*GIVEN PROBLEM A*: Reproduce word for word the part of the article on Jet and gRPC that begins at "With gRPC you" and ends after "a Jet pipeline.".
*GIVEN PROBLEM B*: According to the article on Jet and gRPC below, what does gRPC use to define the service endpoint and the messages?

*QUOTED PASSAGE*:
%%
Processing 10M queries / second on a single node using Jet and gRPC
Implementing data processing pipelines occasionally requires calling an external service, for example: predicting/classifying based on a ML model, looking up records from a database or a full-text search engine, and using a dedicated platform that computes financial risk exposure.
These are the typical reasons why you'd want to have some processing done outside of the Hazelcast Jet infrastructure:
- The service already exists
- The service is implemented by another team or in a different language
- The deployment of the service needs to be independent of the deployment of the pipeline (e.g. you need to update ML model without modifying the pipeline)
- Scaling the service independently of the processing pipeline
gRPC
gRPC is an RPC system that trades a bit of convenience for much better performance, and also includes first-class support for several critical concerns. Quoting from their website:
gRPC is a modern open source high performance RPC framework that can run in any environment. It can efficiently connect services in and across data centers with pluggable support for load balancing, tracing, health checking and authentication.
With gRPC you define the service endpoint and the messages using Protocol Buffers (Protobuf) and its interface description language (IDL). The tooling then generates code for the server, serialization and deserialization of the messages, and the client. Hazelcast Jet's gRPC module makes it convenient to use the generated code to call the endpoint from a Jet pipeline.
%%
*DATA SEGMENT*:
%%
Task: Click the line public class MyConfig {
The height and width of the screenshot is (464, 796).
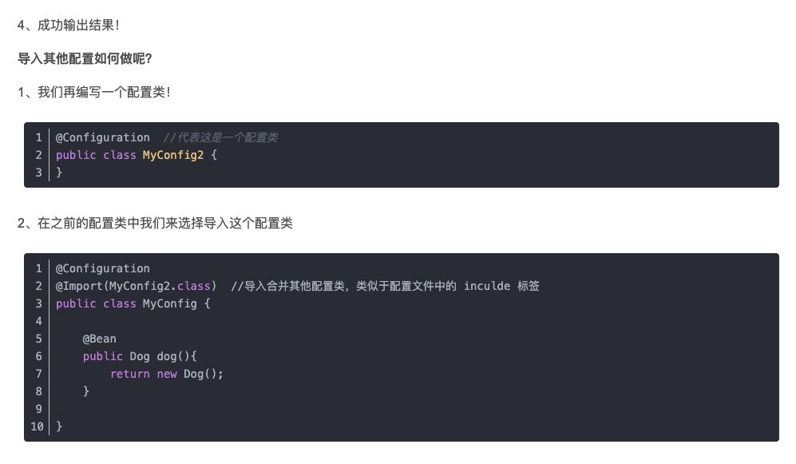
%%
*COMPLETE RESPONSE A*:
With gRPC you define the service endpoint and the messages using Protocol Buffers (Protobuf) and its interface description language (IDL). The tooling then generates code for the server, serialization and deserialization of the messages, and the client. Hazelcast Jet's gRPC module makes it convenient to use the generated code to call the endpoint from a Jet pipeline.

*COMPLETE RESPONSE B*: Protocol Buffers (Protobuf) and its interface description language (IDL).